You are viewing a plain text version of this content. The canonical link for it is here.
Posted to user@spark.apache.org by Sujit Pal <su...@gmail.com> on 2015/08/02 19:17:09 UTC

Re: How to increase parallelism of a Spark cluster?

No one has any ideas?

Is there some more information I should provide?

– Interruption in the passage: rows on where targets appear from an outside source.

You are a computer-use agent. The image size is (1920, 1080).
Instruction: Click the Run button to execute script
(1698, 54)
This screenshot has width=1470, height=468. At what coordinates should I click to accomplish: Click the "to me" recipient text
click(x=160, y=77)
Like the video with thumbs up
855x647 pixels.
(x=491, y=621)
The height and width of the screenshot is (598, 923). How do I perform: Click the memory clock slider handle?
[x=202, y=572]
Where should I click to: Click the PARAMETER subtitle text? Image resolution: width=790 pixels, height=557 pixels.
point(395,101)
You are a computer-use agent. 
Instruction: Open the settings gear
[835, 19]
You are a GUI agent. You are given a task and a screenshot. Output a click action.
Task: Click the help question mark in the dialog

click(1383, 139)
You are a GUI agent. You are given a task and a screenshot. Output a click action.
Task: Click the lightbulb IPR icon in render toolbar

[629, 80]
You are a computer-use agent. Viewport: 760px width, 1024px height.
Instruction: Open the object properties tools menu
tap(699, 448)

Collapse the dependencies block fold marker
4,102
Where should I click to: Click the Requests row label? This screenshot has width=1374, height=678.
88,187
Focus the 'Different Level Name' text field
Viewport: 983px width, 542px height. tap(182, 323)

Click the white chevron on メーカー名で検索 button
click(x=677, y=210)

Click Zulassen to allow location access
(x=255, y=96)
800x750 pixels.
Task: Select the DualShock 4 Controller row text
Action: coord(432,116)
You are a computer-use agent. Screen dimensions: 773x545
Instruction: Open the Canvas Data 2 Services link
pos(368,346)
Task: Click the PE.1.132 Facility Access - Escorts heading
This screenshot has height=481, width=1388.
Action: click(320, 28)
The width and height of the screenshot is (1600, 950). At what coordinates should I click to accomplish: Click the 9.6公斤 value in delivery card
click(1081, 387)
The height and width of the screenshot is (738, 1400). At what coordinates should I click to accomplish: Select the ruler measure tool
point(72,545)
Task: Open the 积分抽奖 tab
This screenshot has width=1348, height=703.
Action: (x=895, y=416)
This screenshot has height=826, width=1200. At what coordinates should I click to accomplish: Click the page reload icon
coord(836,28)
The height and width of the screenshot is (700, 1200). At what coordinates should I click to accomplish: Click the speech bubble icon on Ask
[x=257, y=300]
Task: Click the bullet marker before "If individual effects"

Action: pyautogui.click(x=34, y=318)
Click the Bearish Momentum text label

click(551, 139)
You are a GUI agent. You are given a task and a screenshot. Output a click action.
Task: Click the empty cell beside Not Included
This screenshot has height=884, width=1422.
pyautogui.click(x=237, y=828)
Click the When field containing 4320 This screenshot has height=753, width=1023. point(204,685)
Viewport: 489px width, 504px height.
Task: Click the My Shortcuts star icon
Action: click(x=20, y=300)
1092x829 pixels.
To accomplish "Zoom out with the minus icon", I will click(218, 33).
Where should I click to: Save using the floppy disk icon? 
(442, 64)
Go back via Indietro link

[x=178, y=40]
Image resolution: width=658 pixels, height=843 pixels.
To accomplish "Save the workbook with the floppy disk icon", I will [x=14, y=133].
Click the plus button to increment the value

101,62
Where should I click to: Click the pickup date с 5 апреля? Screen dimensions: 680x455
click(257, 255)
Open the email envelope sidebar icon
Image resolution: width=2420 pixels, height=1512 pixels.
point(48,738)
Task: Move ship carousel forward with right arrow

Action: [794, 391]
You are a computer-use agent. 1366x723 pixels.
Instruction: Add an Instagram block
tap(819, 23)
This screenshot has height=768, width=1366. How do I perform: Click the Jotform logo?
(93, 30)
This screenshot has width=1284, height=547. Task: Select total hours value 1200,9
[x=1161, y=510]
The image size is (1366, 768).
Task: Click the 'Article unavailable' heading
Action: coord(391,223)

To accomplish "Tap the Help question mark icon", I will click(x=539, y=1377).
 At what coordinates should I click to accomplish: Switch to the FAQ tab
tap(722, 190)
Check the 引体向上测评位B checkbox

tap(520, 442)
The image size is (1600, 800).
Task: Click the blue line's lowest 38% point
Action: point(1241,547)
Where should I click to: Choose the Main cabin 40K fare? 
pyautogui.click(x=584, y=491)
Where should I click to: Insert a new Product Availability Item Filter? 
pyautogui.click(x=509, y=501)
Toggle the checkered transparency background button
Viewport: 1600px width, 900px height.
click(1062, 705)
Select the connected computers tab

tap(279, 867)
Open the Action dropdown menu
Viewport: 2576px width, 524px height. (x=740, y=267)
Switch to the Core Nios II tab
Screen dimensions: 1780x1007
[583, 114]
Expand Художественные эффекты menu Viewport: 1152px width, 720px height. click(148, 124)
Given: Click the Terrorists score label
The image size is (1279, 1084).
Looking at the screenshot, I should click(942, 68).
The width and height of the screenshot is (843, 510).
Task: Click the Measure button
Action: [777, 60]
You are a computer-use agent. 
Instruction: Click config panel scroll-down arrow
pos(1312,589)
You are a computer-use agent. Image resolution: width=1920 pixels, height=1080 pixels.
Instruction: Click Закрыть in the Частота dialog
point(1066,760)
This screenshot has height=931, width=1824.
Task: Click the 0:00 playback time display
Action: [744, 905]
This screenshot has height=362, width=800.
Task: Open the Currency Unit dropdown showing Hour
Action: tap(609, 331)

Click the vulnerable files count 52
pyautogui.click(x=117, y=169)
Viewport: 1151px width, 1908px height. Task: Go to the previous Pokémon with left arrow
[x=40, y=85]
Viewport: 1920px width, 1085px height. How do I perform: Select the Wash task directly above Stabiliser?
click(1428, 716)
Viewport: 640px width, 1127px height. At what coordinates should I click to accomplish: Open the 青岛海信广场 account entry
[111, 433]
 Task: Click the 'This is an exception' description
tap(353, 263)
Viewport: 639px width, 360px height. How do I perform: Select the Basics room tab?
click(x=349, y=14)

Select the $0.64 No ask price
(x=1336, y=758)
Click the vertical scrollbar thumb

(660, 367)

I am looking for ways to increase the parallelism among workers. Currently
I just see number of simultaneous connections to Solr equal to the number
of workers. My number of partitions is (2.5x) larger than number of
workers, and the workers seem to be large enough to handle more than one
task at a time.

I am creating a single client per partition in my mapPartition call. Not
sure if that is creating the gating situation? Perhaps I should use a Pool
of clients instead?

Would really appreciate some pointers.

Thanks in advance for any help you can provide.

-sujit


On Fri, Jul 31, 2015 at 1:03 PM, Sujit Pal <su...@gmail.com> wrote:

> Hello,
>
> I am trying to run a Spark job that hits an external webservice to get
> back some information. The cluster is 1 master + 4 workers, each worker has
> 60GB RAM and 4 CPUs. The external webservice is a standalone Solr server,
> and is accessed using code similar to that shown below.
>
> def getResults(keyValues: Iterator[(String, Array[String])]):
>>         Iterator[(String, String)] = {
>>     val solr = new HttpSolrClient()
>>     initializeSolrParameters(solr)
>>     keyValues.map(keyValue => (keyValue._1, process(solr, keyValue)))
>> }
>> myRDD.repartition(10)
>
>              .mapPartitions(keyValues => getResults(keyValues))
>>
>
> The mapPartitions does some initialization to the SolrJ client per
> partition and then hits it for each record in the partition via the
> getResults() call.
>
> I repartitioned in the hope that this will result in 10 clients hitting
> Solr simultaneously (I would like to go upto maybe 30-40 simultaneous
> clients if I can). However, I counted the number of open connections using
> "netstat -anp | grep ":8983.*ESTABLISHED" in a loop on the Solr box and
> observed that Solr has a constant 4 clients (ie, equal to the number of
> workers) over the lifetime of the run.
>
> My observation leads me to believe that each worker processes a single
> stream of work sequentially. However, from what I understand about how
> Spark works, each worker should be able to process number of tasks
> parallelly, and that repartition() is a hint for it to do so.
>
> Is there some SparkConf environment variable I should set to increase
> parallelism in these workers, or should I just configure a cluster with
> multiple workers per machine? Or is there something I am doing wrong?
>
> Thank you in advance for any pointers you can provide.
>
> -sujit
>
>

Re: How to increase parallelism of a Spark cluster?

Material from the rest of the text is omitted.